Determined to thrive in the medical field, Patricia Barber worked hard to make her dreams a reality. Her journey began in 1974 at the University of Minnesota, where she served as a staff nurse until she graduated with a Bachelor of Science in Nursing in 1975. She proceeded to become certified as a registered nurse in Colorado, Illinois and Minnesota, and in 1978, she became certified as a nurse practitioner through the University of Illinois. Ms. Barber also became the transplant coordinator for the institution that year. She stayed until 1990, when she transferred to join Denver Presbyterian, which became Denver Presbyterian St.
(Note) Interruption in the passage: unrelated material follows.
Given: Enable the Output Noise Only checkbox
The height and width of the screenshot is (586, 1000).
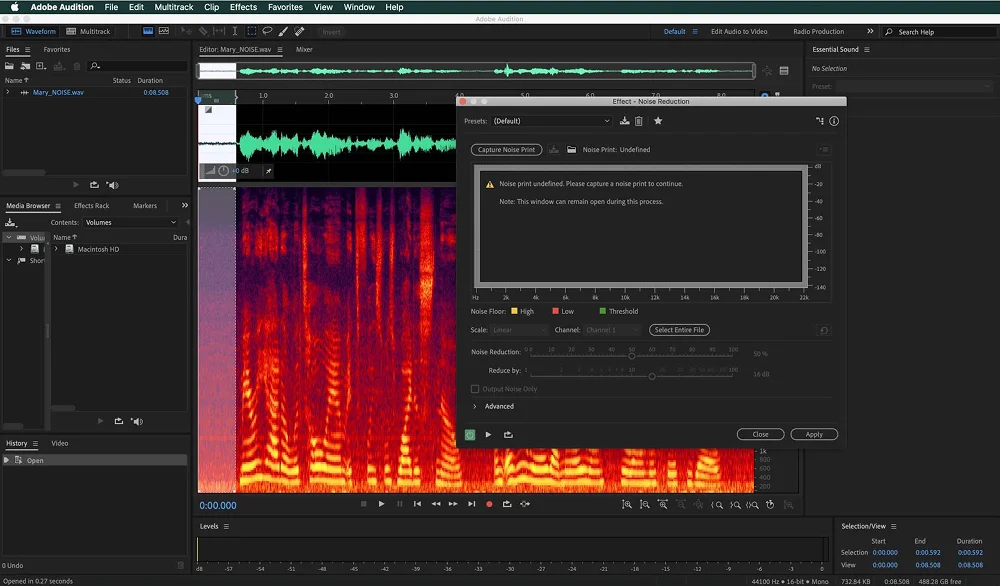Looking at the screenshot, I should [x=475, y=389].
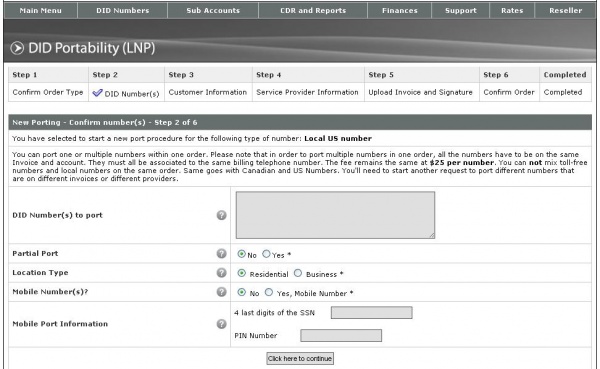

Luke’s Medical Center in 1993. Her tenure with the hospital lasted until 1999 in a variety of positions, such as nurse practitioner in the emergency room, nurse practitioner of cardiovascular in-patient service, nurse practitioner of nephrology, and nurse practitioner of in-patient service.
Upon leaving the health care facility, Dr. Barber decided to turn her career in a new direction and focus on using her experiences to mentor the youth entering the field. She started as an associate professor of nursing at the Health Education Center at the Community College of Denver in 1999 and stayed until her retirement in 2012. During that time, she also served the college as the acting chair of the nursing board of directors and as the director of online education. From 2003 to 2008, Ms. Barber rejoined the practical medical world as a cardiovascular nurse practitioner for Cardiovascular Associates. Although she is now retired, she continues to share her expertise as a consultant in Chicago.
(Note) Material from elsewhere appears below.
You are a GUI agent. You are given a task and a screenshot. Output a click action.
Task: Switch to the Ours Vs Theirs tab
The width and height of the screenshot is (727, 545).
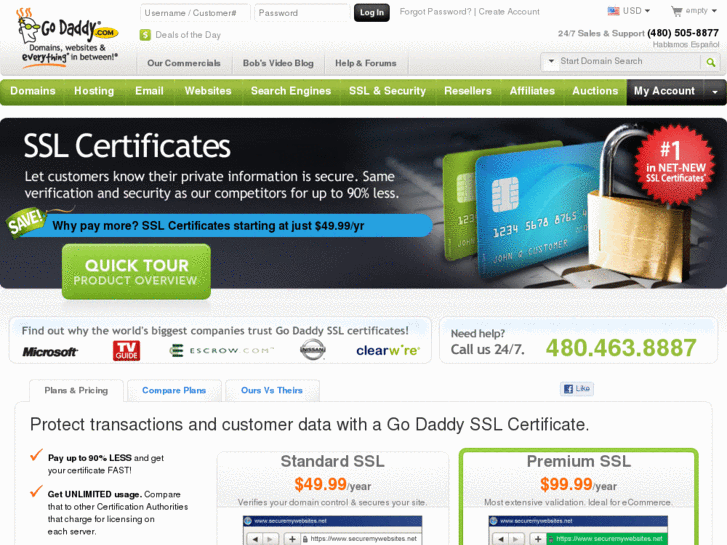[x=272, y=391]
Some of the highlights of Dr. Barber’s career specializing in online distance learning and training in high fidelity human/patient simulation. She was also proud to be the editor of the Resource Manual for Transplant Coordinators in 1982.
To ensure she remained on top of developments in her industry and community, Ms. Barber maintained affiliation with the National Kidney Foundation, the American Diabetes Association and the North America Transplant Coordinators Organization. She always found that networking and being a part of organizations was beneficial to her growth; she got many good ideas from her peers.
As a testament to her success, Ms. Barber received the Faculty Gold Award from Colorado Community College Systems in 2005. She was also honored with inclusion in numerous editions of Who’s Who in America, Who’s Who in the West, Who’s Who in the World, Who’s Who in Medicine and Healthcare and Who’s Who of American Women, as well as one volume each of Who’s Who of Emerging Leaders in America and Who’s Who in American Nursing. If she could offer some advice to the younger generations, it would be to hang in no matter how bleak things may seem.
When Ms. Barber has free time, she enjoys fundraising, volunteering, and pet therapy, which she feels strongly about and mostly does in nursing homes.